Stored records:

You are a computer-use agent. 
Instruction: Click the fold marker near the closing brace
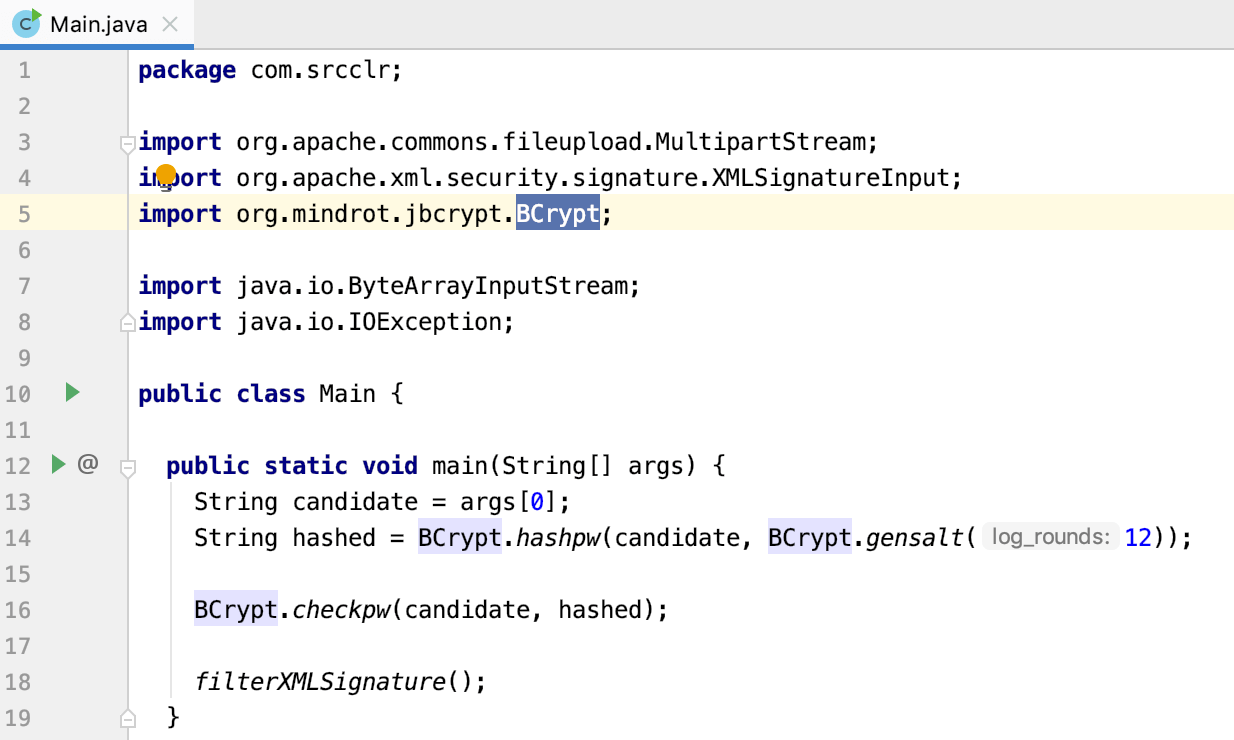pyautogui.click(x=126, y=717)
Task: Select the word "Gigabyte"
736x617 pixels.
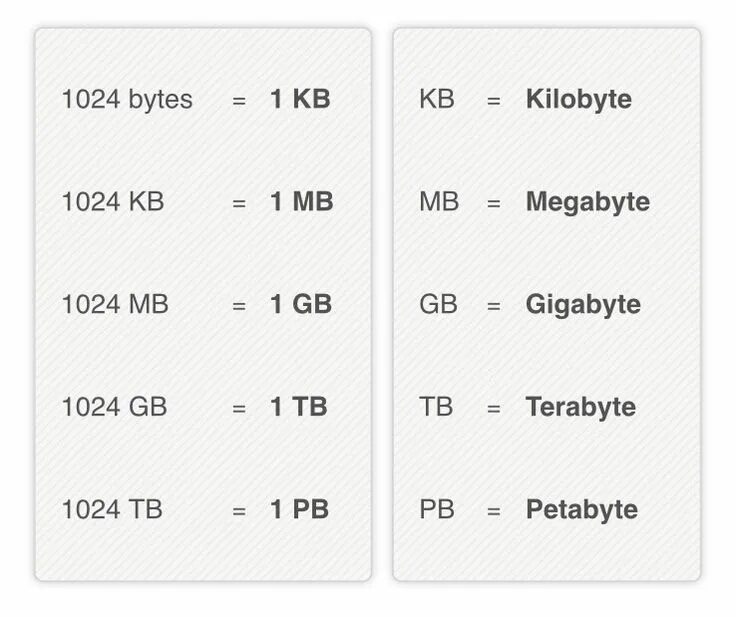Action: pyautogui.click(x=583, y=305)
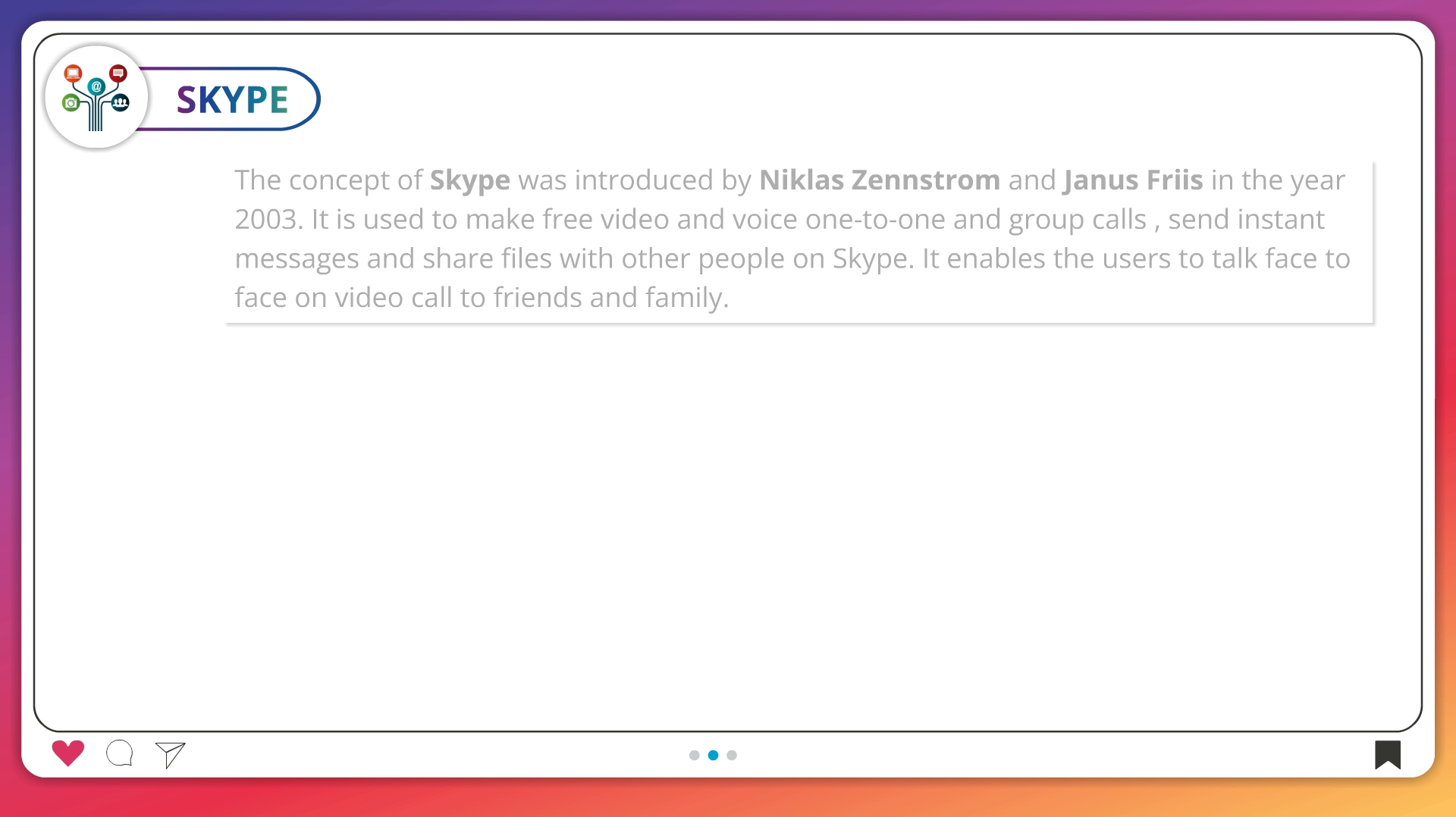Click the SKYPE title heading

232,100
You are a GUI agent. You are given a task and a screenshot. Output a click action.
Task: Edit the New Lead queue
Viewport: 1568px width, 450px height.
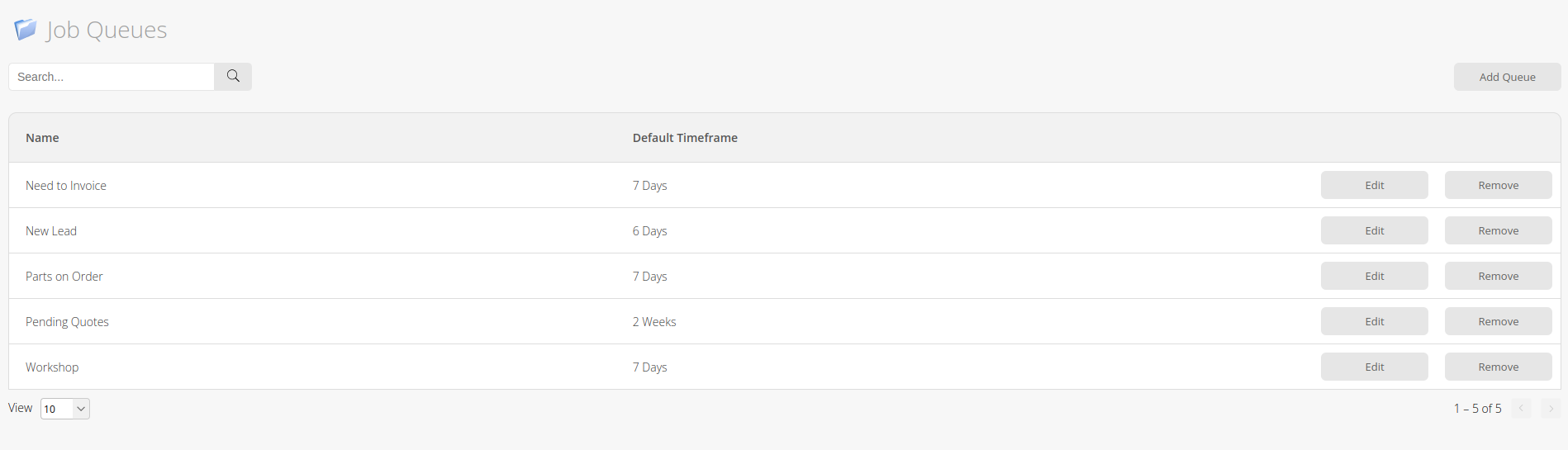pyautogui.click(x=1374, y=231)
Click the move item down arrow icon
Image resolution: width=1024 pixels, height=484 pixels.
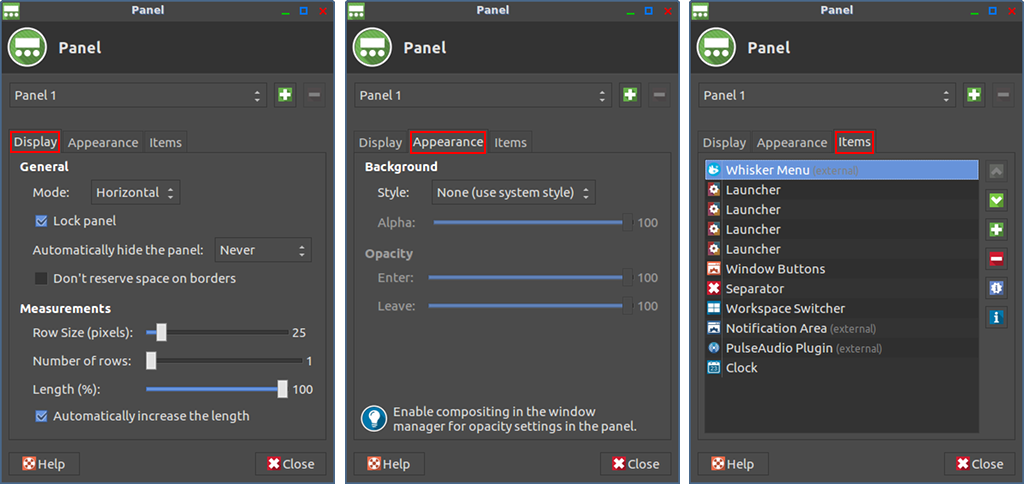coord(996,200)
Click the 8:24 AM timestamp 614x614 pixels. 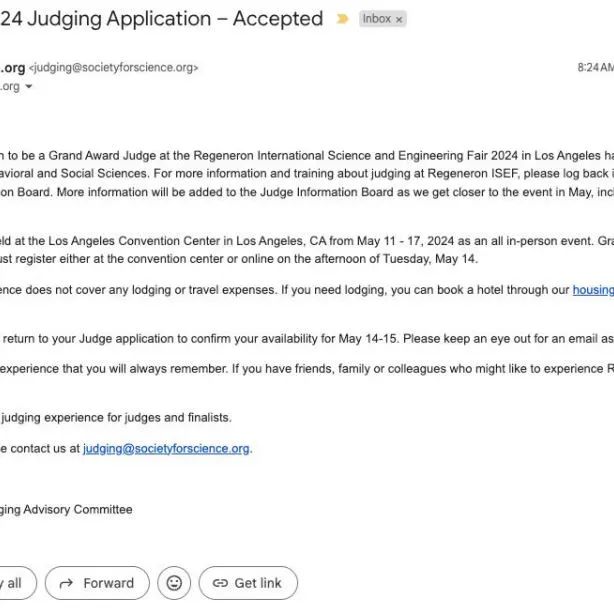tap(596, 67)
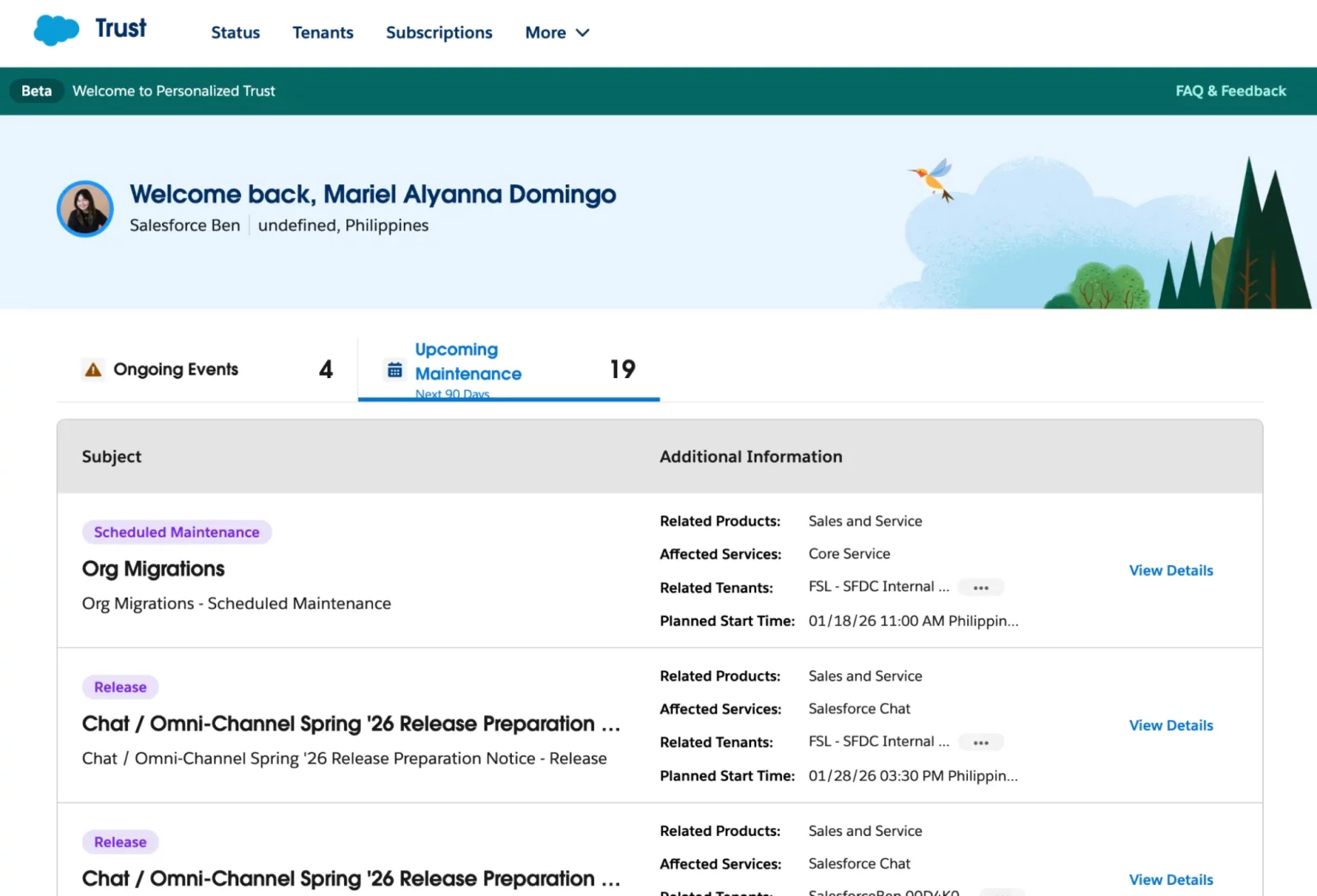The width and height of the screenshot is (1317, 896).
Task: Expand related tenants for Org Migrations
Action: click(x=980, y=587)
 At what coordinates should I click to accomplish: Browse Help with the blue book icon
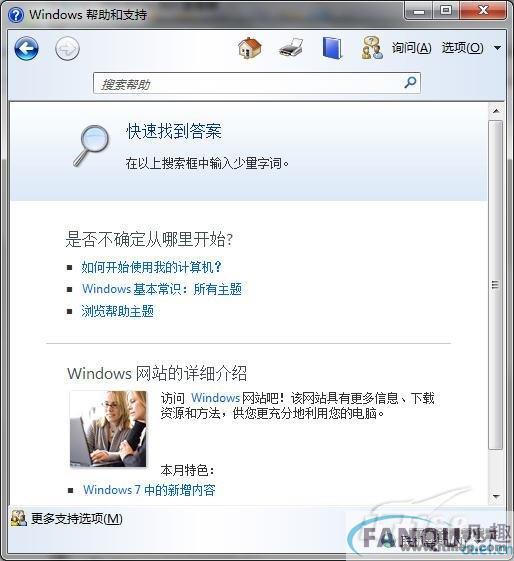pos(332,48)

GOAL OF THE EXERCISE: Return every line above where "agent" appears.

ANSWER BOX:
You are a computer-use agent. 
You are a GUI agent. You are given a task and a screenshot. Output a click action.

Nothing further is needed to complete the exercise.